Friday, July 24, 2009

Changing Your Life

It all started out in a straight forward way. Corporate life at IBM. White shirt. Blue tie. Golfing during those rare and precious moments of free time during corporate meetings at exotic locations. Thoughts of golfing in retirement, but not deep thoughts, just thoughts. Then reality hit.

A corporate "right-sizing" created an opportunity for Buck Edwards to step away from the highly structured and protective environment of IBM to do what we all dream of doing: the thing that exactly suits us. Problem is, what suits us during the high stress, work-filled weeks of making a living may not be what suits us in retirement. We forget that we create that high stress for a reason. We create it because it suits us.

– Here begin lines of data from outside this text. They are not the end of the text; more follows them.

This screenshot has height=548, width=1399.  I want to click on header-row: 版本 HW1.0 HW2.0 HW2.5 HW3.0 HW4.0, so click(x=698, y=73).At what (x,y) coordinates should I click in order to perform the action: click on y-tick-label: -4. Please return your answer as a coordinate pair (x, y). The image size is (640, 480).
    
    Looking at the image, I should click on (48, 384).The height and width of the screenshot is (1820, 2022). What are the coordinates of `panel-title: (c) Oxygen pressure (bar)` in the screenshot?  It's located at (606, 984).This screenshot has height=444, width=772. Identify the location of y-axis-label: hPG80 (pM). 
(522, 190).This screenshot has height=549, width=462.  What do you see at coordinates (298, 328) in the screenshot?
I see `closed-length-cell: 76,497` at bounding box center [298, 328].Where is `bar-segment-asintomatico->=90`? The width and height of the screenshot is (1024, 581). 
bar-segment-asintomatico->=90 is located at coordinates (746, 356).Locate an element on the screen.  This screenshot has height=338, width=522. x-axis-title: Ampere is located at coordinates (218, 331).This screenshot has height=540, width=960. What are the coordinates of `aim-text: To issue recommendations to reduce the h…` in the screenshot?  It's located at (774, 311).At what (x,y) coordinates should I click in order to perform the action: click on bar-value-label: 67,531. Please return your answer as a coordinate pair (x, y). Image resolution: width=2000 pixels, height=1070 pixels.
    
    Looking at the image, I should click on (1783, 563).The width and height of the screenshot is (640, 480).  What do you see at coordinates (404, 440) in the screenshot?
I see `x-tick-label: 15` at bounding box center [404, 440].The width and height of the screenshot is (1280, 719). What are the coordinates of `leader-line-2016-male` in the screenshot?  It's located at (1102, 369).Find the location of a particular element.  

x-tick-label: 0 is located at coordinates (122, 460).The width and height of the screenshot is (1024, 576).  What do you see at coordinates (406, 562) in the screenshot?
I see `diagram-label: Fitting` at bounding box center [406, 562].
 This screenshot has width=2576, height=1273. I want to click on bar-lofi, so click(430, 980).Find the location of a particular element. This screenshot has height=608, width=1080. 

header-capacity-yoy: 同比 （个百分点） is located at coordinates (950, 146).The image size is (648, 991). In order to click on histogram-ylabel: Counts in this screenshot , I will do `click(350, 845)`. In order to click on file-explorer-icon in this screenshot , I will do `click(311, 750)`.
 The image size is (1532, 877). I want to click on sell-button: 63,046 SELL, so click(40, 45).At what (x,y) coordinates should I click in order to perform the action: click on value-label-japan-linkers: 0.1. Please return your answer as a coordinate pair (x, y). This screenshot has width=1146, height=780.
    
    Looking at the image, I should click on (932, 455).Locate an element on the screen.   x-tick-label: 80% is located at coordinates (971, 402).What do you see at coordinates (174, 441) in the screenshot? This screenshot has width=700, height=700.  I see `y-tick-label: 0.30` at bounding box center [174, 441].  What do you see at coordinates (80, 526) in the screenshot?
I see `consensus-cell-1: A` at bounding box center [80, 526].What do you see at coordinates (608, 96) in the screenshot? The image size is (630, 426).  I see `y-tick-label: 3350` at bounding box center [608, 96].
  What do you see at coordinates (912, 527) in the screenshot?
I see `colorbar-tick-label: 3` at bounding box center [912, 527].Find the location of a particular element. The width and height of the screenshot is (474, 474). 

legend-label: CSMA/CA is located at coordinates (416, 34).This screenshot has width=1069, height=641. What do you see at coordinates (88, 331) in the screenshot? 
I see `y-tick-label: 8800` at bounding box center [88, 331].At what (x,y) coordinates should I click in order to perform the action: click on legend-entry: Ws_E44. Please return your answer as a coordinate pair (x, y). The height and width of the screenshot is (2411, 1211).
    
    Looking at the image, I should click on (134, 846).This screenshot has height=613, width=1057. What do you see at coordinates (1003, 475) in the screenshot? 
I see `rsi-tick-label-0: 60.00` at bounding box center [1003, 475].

Mr. Buck describes the transition this way. "On Day One of retirement I came home from the golf course and my wife asked me how was my game. On the second day, when I came home, she asked me again. By the fourth day I realized that you do not ask someone about their game unless you want a full stroke by stroke description." Mr. Buck scowls at the retelling of this story. He needed more of a reason for his week. Meanwhile, his wife was playing tennis and meeting people, making new friends, volunteering at the Bargain Box, in short, networking just like she always used to be doing. It suits her. (She is also an Ex-IBM'er.)

Mr. Buck reluctantly volunteered to mentor a 4th grader. "Just an hour a week, really, I promise," his new-found tennis buddy told him. He got his monicker there. "Mr. Buck" is what the kids call him. He also got his mojo, his meaning, his motivation to become a recruiter of other volunteers and to volunteer elsewhere as well.
He nows "sells" volunteerism on Hilton Head.
He also serves ("really, just a day a week," his wife told him), as VP of Furniture at the Bargain Box. A volunteer position of course, but closer to his past life at IBM than his past dreams of retirement when he was at IBM.
Change? Sure. It is the nouns that have changed in Mr. Buck's story. The verbs are all the same.
Mr. Buck tells me that The Bargain Box distributed $400,000 to charities in the past year from the sales of furniture and everything else that passes through their doors. That's $12MM since 1965 when the thrift shop first opened. He could have said, but didn't, that corporate earnings are flat but market share is increasing.
Did I tell you that Mr. Buck was a salesman at IBM or did you guess that?
I can just hear him saying "Well, that's a nice piece of furniture you've picked out. Be a shame to not display it well in your about a throw rug to go with it? Candlesticks? Do you have some accessories for that end table?"

Changing one's life, one noun at a time.